# Topic-centered co-occurrence network analysis of CORD-19

In this notebook we will perform interactive exploration and analysis of a topic-centered subset of the [CORD-19](https://www.kaggle.com/allen-institute-for-ai/CORD-19-research-challenge) dataset using the `cord19kg` package. The exploration and analysis techniques presented here focus on named entities and their co-occurrence in the scientific articles constituting the dataset.

The input data for this notebook contains the named entities extracted from the 3000 most relevant articles to the query _"Glucose is a risk factor of COVID-19"_ obtained using the article search model [ref to blue brain search](). The entity extraction was performed using the Named Entity Recognition (NER) techniques also included in [ref to blue brain search](). The entities represent 10 different types (i.e. proteins, chemicals, drugs, diseases, condtions, organs, organisms, pathways, cell types, cell compartments). 

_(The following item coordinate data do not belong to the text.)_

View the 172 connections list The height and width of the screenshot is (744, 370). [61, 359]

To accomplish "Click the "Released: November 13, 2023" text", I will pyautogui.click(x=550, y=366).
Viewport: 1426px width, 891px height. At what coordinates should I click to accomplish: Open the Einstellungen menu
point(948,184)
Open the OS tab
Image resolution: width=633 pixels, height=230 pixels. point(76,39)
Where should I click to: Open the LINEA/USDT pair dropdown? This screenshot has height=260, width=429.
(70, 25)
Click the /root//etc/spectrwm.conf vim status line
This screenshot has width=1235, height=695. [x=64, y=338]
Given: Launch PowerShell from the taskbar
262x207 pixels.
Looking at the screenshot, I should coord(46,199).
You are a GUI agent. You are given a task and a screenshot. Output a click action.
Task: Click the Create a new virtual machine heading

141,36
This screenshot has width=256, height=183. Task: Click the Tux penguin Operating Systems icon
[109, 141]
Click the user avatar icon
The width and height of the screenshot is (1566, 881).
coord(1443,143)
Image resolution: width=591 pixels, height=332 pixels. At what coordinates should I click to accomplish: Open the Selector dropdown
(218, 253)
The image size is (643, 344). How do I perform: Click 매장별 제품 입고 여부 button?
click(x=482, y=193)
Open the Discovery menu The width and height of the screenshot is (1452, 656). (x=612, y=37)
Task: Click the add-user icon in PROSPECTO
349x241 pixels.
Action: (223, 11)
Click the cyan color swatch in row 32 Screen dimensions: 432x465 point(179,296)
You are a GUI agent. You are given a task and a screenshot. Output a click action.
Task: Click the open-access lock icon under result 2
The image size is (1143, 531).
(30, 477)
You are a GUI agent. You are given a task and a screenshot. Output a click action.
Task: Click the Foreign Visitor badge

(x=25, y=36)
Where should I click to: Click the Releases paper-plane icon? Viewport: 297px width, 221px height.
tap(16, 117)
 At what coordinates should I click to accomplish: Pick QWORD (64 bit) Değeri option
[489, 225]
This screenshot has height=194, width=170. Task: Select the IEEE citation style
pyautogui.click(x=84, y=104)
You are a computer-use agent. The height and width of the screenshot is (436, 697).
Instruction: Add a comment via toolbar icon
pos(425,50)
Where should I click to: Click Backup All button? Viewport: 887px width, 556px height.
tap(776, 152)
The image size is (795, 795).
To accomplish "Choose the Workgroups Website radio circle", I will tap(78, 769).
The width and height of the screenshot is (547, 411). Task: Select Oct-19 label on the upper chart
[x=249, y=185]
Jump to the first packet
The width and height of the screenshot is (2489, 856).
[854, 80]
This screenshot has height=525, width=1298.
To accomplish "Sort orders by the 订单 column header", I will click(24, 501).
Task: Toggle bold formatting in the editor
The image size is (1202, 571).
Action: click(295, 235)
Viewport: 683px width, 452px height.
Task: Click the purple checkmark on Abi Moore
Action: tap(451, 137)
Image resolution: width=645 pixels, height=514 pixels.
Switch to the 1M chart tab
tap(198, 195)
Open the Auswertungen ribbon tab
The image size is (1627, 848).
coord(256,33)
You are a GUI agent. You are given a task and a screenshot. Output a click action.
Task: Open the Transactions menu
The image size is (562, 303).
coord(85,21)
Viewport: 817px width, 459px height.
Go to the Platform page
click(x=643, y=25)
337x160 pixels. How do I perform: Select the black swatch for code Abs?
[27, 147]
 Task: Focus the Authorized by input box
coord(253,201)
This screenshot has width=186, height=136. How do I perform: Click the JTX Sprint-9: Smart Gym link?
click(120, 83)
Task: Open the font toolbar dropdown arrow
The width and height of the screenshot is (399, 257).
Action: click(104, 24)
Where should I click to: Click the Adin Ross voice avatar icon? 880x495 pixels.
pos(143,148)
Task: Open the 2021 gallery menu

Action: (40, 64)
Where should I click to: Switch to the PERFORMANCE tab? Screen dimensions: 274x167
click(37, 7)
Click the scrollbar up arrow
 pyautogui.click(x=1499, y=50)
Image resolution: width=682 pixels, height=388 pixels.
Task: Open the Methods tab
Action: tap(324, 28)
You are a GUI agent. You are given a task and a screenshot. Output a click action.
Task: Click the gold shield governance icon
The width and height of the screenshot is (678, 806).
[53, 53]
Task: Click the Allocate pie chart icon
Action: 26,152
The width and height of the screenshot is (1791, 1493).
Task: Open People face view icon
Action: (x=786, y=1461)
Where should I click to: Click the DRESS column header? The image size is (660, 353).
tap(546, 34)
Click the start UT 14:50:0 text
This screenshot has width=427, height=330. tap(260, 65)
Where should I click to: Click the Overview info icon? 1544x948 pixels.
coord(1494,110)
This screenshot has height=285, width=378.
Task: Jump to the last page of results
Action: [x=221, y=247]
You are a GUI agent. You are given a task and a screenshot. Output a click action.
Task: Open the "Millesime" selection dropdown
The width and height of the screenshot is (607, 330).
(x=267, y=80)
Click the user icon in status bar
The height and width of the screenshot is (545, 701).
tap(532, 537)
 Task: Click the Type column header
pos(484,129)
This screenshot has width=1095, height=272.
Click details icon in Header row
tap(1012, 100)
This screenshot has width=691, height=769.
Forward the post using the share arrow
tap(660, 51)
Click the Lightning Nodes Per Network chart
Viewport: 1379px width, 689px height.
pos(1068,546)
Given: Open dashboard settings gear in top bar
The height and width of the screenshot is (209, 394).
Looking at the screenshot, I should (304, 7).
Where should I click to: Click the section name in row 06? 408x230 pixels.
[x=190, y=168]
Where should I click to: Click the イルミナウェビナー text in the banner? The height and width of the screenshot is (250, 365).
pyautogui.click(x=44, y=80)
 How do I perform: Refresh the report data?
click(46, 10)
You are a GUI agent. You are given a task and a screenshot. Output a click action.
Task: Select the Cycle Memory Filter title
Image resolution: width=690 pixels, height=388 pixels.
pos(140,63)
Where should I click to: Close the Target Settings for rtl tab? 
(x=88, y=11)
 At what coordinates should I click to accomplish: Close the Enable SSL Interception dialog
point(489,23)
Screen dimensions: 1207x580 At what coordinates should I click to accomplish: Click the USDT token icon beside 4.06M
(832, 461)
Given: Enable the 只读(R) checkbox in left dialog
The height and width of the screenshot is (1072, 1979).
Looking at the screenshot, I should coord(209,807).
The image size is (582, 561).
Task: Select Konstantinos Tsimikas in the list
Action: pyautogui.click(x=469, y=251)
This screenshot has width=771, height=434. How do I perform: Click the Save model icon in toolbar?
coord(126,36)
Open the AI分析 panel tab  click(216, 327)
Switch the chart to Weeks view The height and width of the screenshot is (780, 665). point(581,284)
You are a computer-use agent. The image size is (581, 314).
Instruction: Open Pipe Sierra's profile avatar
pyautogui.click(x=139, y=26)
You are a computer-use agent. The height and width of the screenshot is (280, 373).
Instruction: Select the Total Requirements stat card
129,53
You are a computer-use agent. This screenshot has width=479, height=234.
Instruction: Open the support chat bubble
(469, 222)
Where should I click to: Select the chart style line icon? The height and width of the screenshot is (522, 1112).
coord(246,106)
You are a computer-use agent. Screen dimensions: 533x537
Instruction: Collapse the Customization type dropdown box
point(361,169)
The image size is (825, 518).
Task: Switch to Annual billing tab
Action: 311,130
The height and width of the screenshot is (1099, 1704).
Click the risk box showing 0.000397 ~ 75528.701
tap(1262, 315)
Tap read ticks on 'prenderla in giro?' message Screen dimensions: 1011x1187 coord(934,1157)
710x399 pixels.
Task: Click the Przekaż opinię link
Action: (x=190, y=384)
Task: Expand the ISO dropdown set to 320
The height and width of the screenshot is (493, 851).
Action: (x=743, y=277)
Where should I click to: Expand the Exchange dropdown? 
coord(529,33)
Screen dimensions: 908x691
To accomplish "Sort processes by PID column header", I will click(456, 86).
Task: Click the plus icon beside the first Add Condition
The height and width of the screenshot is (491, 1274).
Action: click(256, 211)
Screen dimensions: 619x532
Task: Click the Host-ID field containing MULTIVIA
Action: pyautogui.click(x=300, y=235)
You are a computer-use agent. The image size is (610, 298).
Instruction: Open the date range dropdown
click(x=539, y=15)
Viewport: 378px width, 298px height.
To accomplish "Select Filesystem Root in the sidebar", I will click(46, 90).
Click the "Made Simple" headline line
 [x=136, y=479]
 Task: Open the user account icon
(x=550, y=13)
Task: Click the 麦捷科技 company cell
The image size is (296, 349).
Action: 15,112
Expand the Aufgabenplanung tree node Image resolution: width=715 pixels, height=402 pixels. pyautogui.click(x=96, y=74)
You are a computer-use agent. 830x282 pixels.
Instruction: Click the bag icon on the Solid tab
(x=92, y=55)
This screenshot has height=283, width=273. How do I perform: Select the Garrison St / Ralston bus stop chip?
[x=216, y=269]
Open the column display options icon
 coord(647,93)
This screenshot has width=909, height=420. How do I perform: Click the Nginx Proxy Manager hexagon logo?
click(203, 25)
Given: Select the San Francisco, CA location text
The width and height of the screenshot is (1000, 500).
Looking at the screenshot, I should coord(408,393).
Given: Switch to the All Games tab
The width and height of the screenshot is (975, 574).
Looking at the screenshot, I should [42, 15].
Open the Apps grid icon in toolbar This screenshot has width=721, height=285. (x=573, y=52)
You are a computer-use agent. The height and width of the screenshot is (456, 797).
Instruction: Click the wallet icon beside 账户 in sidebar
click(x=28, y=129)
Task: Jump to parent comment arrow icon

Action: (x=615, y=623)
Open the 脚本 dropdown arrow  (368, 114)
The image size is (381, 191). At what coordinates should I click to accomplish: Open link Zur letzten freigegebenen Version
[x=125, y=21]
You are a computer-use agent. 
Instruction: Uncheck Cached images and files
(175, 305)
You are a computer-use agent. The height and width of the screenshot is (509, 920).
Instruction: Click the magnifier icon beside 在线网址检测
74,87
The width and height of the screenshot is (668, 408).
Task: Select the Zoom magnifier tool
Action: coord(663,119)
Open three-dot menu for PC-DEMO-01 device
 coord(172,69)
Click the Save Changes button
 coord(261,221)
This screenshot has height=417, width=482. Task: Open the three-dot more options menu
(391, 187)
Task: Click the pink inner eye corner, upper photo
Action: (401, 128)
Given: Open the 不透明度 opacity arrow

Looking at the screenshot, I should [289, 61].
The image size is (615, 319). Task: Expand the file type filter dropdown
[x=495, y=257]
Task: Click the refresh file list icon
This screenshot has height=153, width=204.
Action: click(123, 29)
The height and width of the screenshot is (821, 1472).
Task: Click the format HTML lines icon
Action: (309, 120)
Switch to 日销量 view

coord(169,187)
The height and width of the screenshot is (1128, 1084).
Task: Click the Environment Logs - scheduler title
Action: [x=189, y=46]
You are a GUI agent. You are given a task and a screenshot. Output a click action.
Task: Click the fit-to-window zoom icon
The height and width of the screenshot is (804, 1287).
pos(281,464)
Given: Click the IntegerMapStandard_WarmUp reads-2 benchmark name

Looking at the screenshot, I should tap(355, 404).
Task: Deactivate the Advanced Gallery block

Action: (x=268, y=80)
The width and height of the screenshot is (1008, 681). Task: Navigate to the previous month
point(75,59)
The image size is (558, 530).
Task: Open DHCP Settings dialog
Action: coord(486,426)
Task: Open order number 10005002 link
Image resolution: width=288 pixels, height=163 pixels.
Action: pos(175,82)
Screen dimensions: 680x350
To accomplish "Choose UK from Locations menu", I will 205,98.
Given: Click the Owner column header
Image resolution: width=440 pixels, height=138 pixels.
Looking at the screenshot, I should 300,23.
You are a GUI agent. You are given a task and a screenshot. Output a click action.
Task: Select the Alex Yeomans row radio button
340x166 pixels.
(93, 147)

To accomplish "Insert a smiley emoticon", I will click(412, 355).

The interactive literature exploration through the named entity co-occurrence analysis consisting of the following steps:

1. __Data preparation__ step converts raw mentions into aggregated entity occurrence statistics.
2. __Data curation__ step allows the user to manage extracted entities: modify, filter them and link to the ontology.
3. __Network generation__ step allows creating entity co-occurrence networks based on paper-, section- and paragraph-level co-occurrence relations between entities. These entity relations are quantified using mutual-information-based scores (pointwise mutual information and its normalized version).
4. __Network visualization and analysis__ step allows the user to perform interactive network visualization, edit network elements and perform its analysis (spanning tree, mutual-information based shortest paths between entities, etc).

In [7]:
import json
import zipfile

import pandas as pd

import dash_cytoscape as cyto

from cord19kg.utils import (generate_curation_table,
                           link_ontology,
                           generate_comention_analysis)
from cord19kg.apps.curation_app import curation_app
from cord19kg.apps.visualization_app import visualization_app

In [3]:
cyto.load_extra_layouts()

## 1. Data preparation

The input dataset contains occurrences of different terms in paragraphs of scientific articles from the CORD-19 dataset previously extracted by means of a NER model.

In [4]:
%%time
print("Decompressing the input data file...")
with zipfile.ZipFile("../data/Glucose_risk_3000_papers.csv.zip", 'r') as zip_ref:
    zip_ref.extractall("../data/")
data = pd.read_csv("../data/Glucose_risk_3000_papers.csv")
print("Done.")

Decompressing the input data file...
Done.
CPU times: user 2.2 s, sys: 188 ms, total: 2.39 s
Wall time: 2.4 s


In [5]:
data.sample(5)

Unnamed: 0,entity,entity_type,occurrence
13264,renal,ORGAN,56:Back Pain And Fever In:127
279411,warfarin,CHEMICAL,5999:Methods.:428
864375,survival,PATHWAY,13187:427:503
937741,cats,ORGANISM,13234:Nu05:493
1712315,fever,DISEASE,21542:P1457 Streptobacillus Moniliformis Endoc...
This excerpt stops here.